Acrescenta que a transferência de competências e atribuições dos departamentos ministeriais aos governos provinciais e, nos próximos dias, para as administrações municipais visa, fundamentalmente, potenciar os municípios em meios financeiros, materiais e humanos, para o exercício pleno das tarefas e equacionar as inúmeras dificuldades que o cidadão enfrenta. Deste modo, o MPLA manifesta a sua total disponibilidade de continuar a apoiar as instituições competentes, na implementação de todas as medidas que perspectivam o desenvolvimento e encoraja o Executivo no prosseguimento dos seus objectivos, plasmados no Programa de Desenvolvimento Nacional, para o período 2018/2022. Refere tratar-se de uma medida para consolidar o espírito de descentralização administrativa, como antecâmara para o surgimento das autarquias locais.Com isso, o MPLA manifesta a sua convicção de que, nos próximos tempos, Angola vai registar uma mudança radical na forma de aplicação dos meios financeiros que são atribuídos aos municípios, com a sua utilização em projectos de âmbito social, porquanto os administradores municipais vão ter facilidades na gestão das verbas, que permitam a melhoria das condições de vida das populações.

Executivo pede racionalização de recursos e redução da burocracia

No acto de início do processo, decorrido na sede do Governo da Província de Luanda, o ministro de Estado e Chefe da Casa Civil do Presidente da República, Frederico Cardoso, apelou à racionalização dos recursos disponíveis e à redução da burocracia, visando a realização das necessidades dos cidadãos, das famílias e das empresas. Frederico Cardoso, que discursava na cerimónia de transferência de algumas competências de dez ministérios para os governos provinciais, declarou ser necessário reduzir o tempo de resposta da administração às solicitações dos cidadãos, encurtar os procedimentos administrativos e dispensar a papelada desnecessária. Valorizou a transferência de competências de ministérios para os governos provinciais, que segundo ele, deverá ser seguida pela transferência de recursos financeiros e materiais, bem como de recursos humanos e pelo contínuo acompanhamento da eficiência e eficácia no exercício das suas competências.

O ministro de Estado considera ser dever geral assegurar que a satisfação das necessidades dos cidadãos, das famílias e das empresas sejam satisfeitas, ajustando as estruturas das organizações.
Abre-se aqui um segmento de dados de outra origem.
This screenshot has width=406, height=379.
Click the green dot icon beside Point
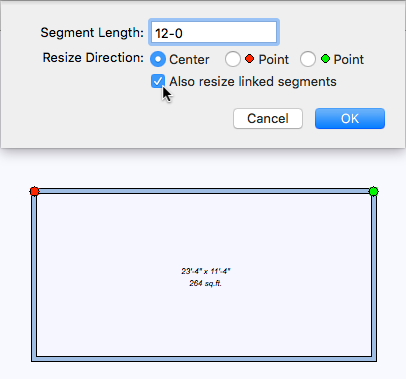(325, 59)
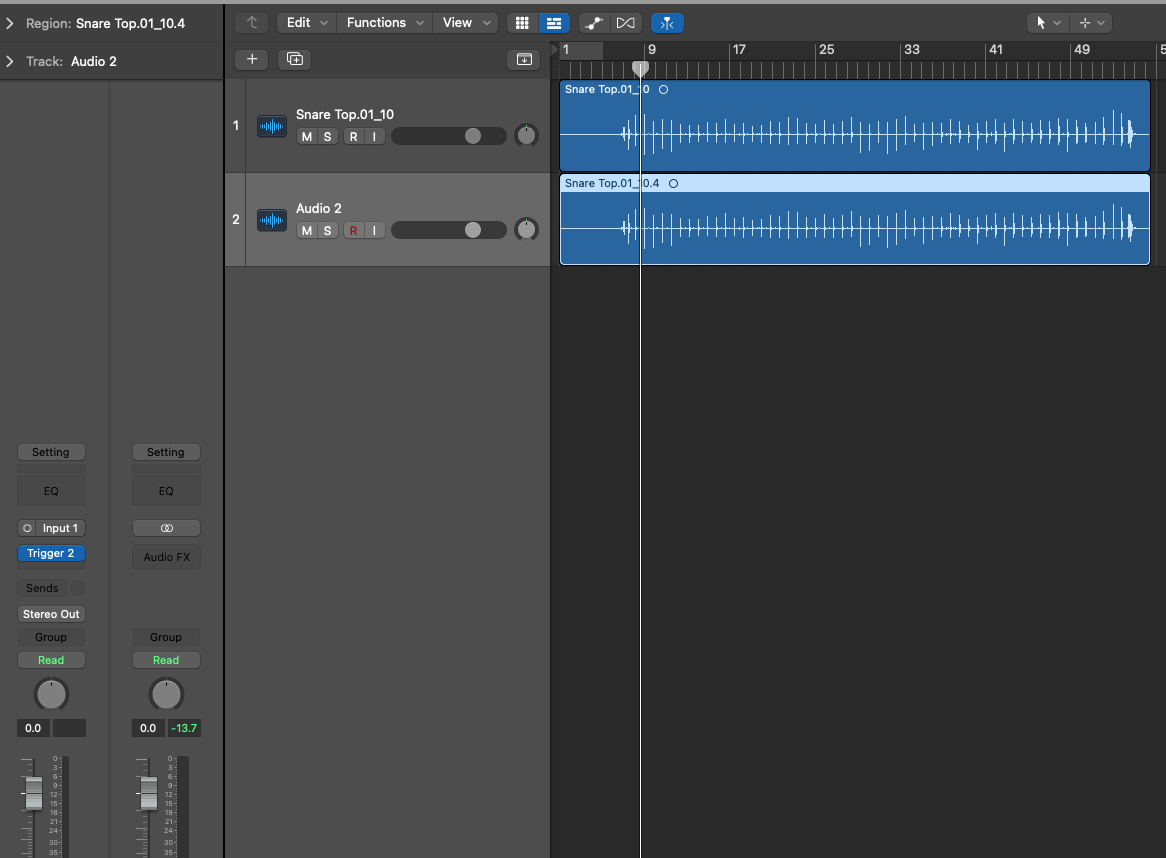This screenshot has height=858, width=1166.
Task: Mute the Snare Top.01_10 track
Action: pos(306,136)
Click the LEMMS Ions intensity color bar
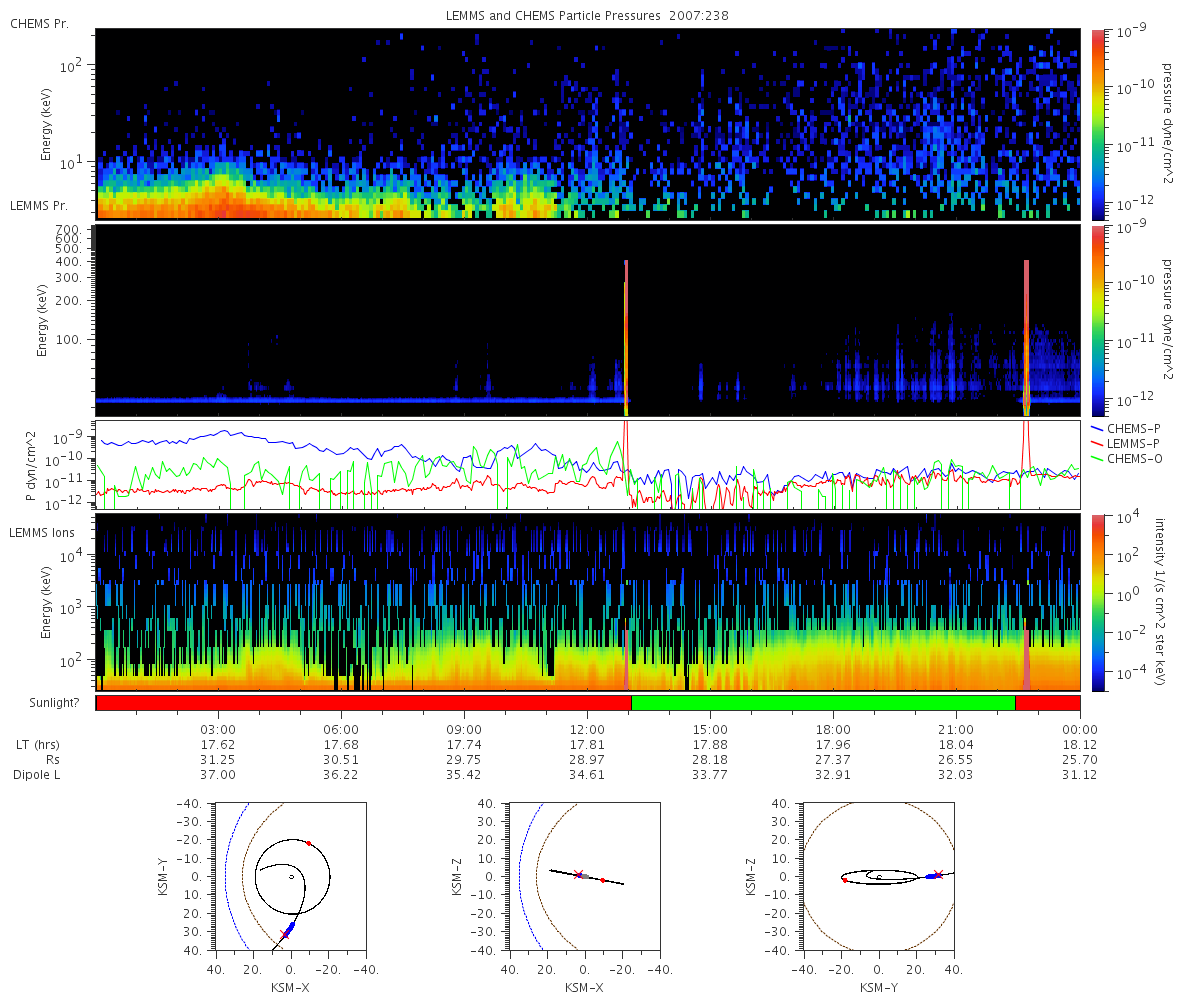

Frederico Cardoso apelou ao engajamento na consolidação do processo de descentralização a bem dos trabalhadores, de modo a melhorar a eficiência e eficácia e o tempo útil, no sentido de satisfação das expectativas dos angolanos. Por seu turno, o ministro da Administração do Território e Reforma do Estado, Adão de Almeida, declarou que a primeira fase do plano estratégico para as autarquias locais define para a primeira etapa o reforço da desconcentração administrativa, de modo a que tenham mais competências locais. Adiantou que se pretende mudar o paradigma, excessivamente centralizado, para valorizar cada vez mais os municípios e construir a autonomia local, reduzindo o papel do governo central. Falou da necessidade de formação de quadros para suprir as necessidades de desenvolvimento dos municípios, bem como criar condições para a atracção de pessoal para estas localidades. Adão de Almeida considerou essencial que se continue a monitorar a implementação das responsabilidade passadas para os municípios, a fim de evitar quebras na qualidade de prestação de serviços aos cidadãos.